I stepped out onto the road and gently closed my door. I looked around, scanning the landscape for a figure. A late, straggling jogger went by on the track, huffing in the dark. The band of red in the sky was almost gone above the trees, and a sliver of moon rose to the east.

It took a moment for my eyes to adjust, but in the distance, off in the direction of Caitlin’s “grave,” I saw someone. I knew it was Colter before I went over. His thick, squat body and large head made a distinctive shape in the twilight. He stood at the grave with his head bowed, an almost reverent pose, and his hands were folded in front of him. Even though it took me a full minute to walk over to him, my shoes crunching through the leaves, he didn’t look up as I approached. But he did speak.

“You were right to do this,” he said, still staring at the ground.

“You mean to come here tonight?”

“That too.” He looked up and gestured toward the stone. It was still there, tipped over and flat on the ground. “But I meant this. The stone. You were right to do this. To bury the past. This girl doesn’t exist anymore. She really is gone. She disappeared that day I picked her up.”

“You destroyed her.”

“No, no. I released her. I freed her from the chains you had put on her—we all had put on her, in this society we live in. It restricts, it binds. I gave Caitlin freedom.”

“By raping her? By locking her in a basement?”

Colter turned toward me, raising his index finger. “No, no. Never that. Never.”

“How did it happen then? How did you have sex with her?”

“What makes you think I did?”

“She’s not a virgin. The doctor checked her out when she came back. She was a virgin when she left our house that day.”

“Was she?”

My fists clenched. I wanted to strike out.

“Don’t say those things,” I said.

“But really—do you know that? Do you?”

“I know my daughter.”

“You thought you did. You thought she wouldn’t leave. You thought she wouldn’t get in the car with a strange man. You thought a lot of things. Wrong things. Why did your brother come looking for her?”

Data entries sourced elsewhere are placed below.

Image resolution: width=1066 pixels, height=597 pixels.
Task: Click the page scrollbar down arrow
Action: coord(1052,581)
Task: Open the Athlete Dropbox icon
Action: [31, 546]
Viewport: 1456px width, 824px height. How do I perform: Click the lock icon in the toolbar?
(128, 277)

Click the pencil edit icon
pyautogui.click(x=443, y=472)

A light mist started to fall, speckling against my face. Caitlin said she thought she’d heard Buster’s voice in the house. Buster knew Brooks, who knew Colter . . .

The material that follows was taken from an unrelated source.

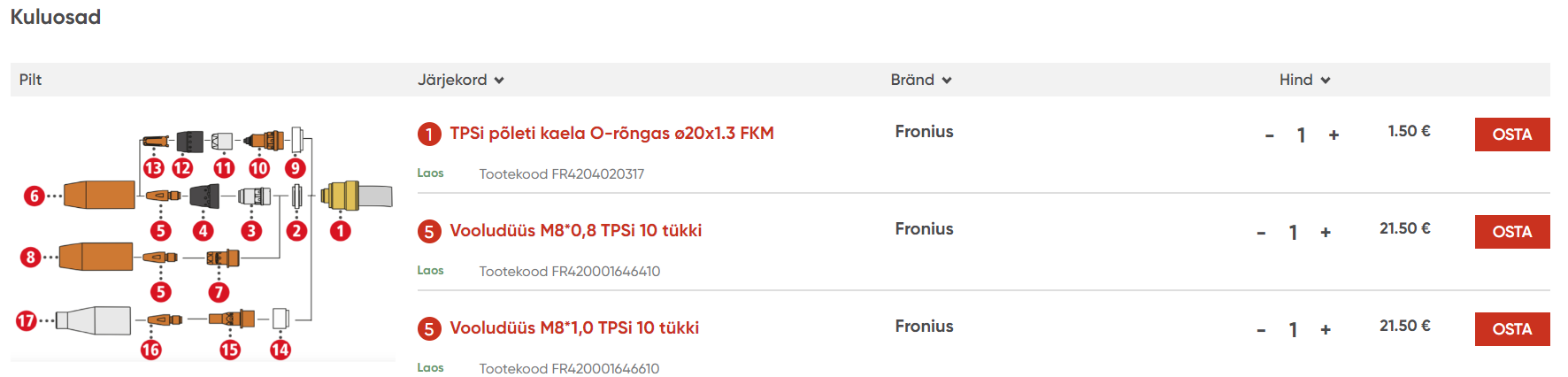Click the red number 13 marker in diagram

(154, 167)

“What are you talking about?” I said.

“Your brother, William. I know that was him at my mom’s house, hiding in the dark, right?”

I didn’t answer, so Colter went on.

“He came to my house once. He said he knew I liked little girls, and his niece was missing. He’d heard rumors, talk from the lowlifes I associated with. So he showed up on his white horse, Sir Galahad style. He was going to get the girl back, be a hero and save the day.”

“What happened?”

“I told him if he hassled me again, I’d call the police, tell them what I knew about him. Hell, I’d make stuff up if I had to. Or maybe I’d just tell Brooks to call in the debt.” He shrugged, casual as the falling rain. “Now why did he show up at my door and you didn’t? Why the special interest from the uncle and not from the father?”

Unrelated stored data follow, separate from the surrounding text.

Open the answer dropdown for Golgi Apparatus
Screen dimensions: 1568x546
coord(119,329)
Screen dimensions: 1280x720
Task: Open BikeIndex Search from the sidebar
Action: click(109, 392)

“We looked. We looked and looked. We never gave up.”

He raised the finger again. “I’m sure you did. But I made sure Caitlin heard my chat with William. I made sure she knew
only
her uncle came to the house to find her. As far as she was concerned, her parents had given her up for dead. She felt rejected by you. When I told her you weren’t looking for her anymore, she felt like she didn’t have a family.
I
became her family. Hell, I became her everything. Rejection is a powerful motivator, as I’m sure you know.”

My hands were still in fists and my anger swelled. But I didn’t know where to direct it. This man before me? Brooks? Buster?

For his part, Colter didn’t seem to care. He craned his neck, looking behind me.

“Where’s the girl? Did you bring her? We had a deal.”